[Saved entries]

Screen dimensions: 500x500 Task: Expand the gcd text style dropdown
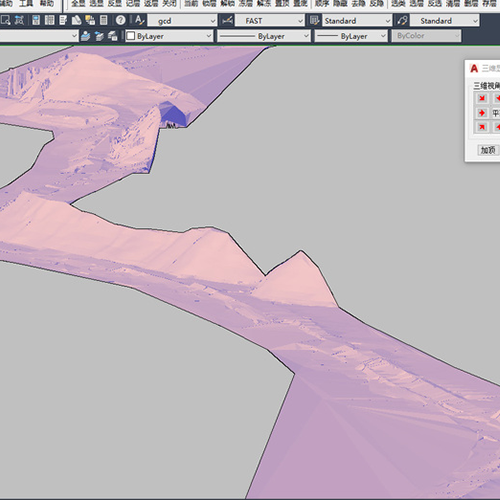(182, 21)
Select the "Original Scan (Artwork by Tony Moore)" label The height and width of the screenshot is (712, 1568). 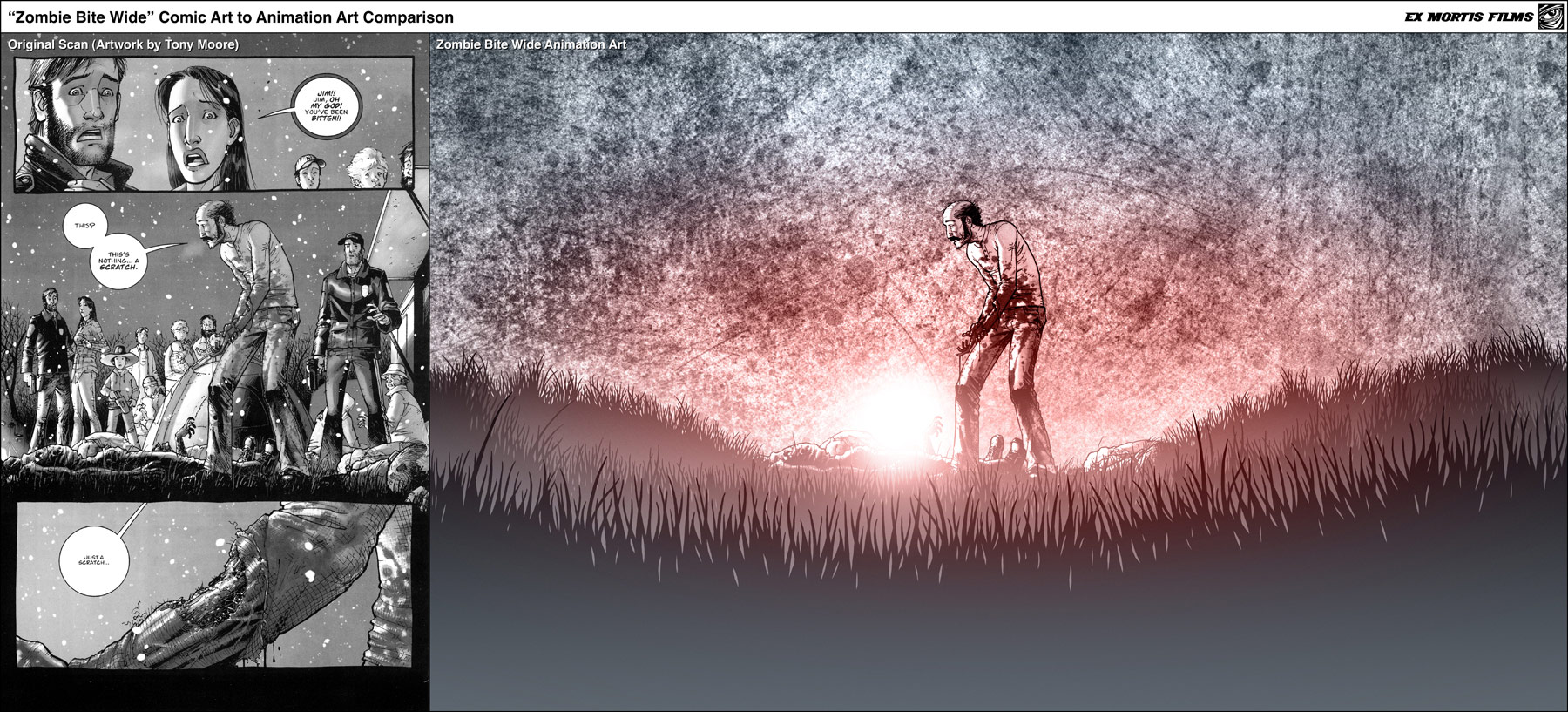pos(123,44)
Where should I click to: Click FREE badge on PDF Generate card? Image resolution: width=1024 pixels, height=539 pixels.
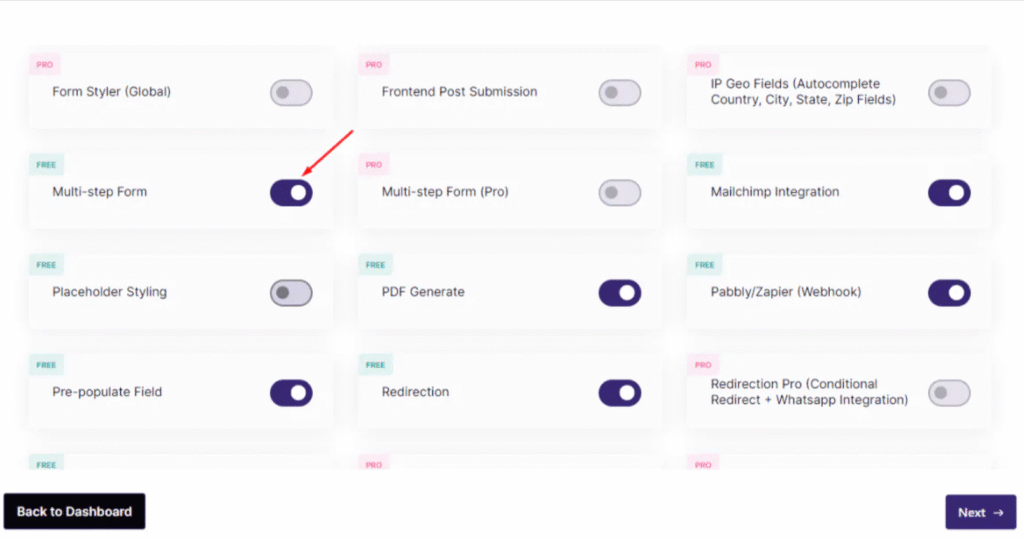pos(376,265)
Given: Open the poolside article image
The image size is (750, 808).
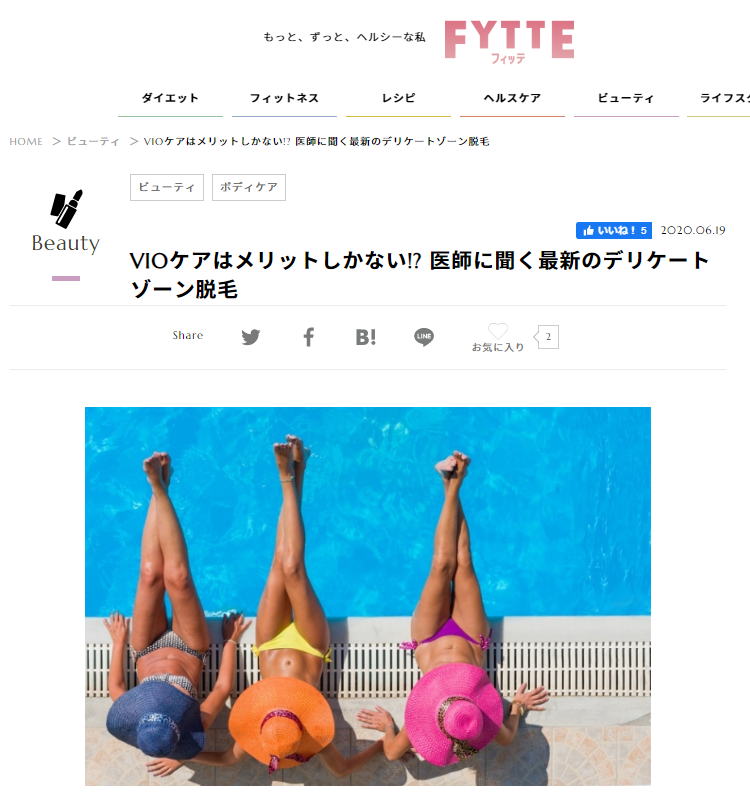Looking at the screenshot, I should [x=368, y=596].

[TASK STATEMENT]:
The response should be the lines from the one containing "Given: Open the poolside article image" through the final line of the records, reproduced exactly and with every picture left out.

[SOLUTION BELOW]:
Given: Open the poolside article image
The image size is (750, 808).
Looking at the screenshot, I should [x=368, y=596].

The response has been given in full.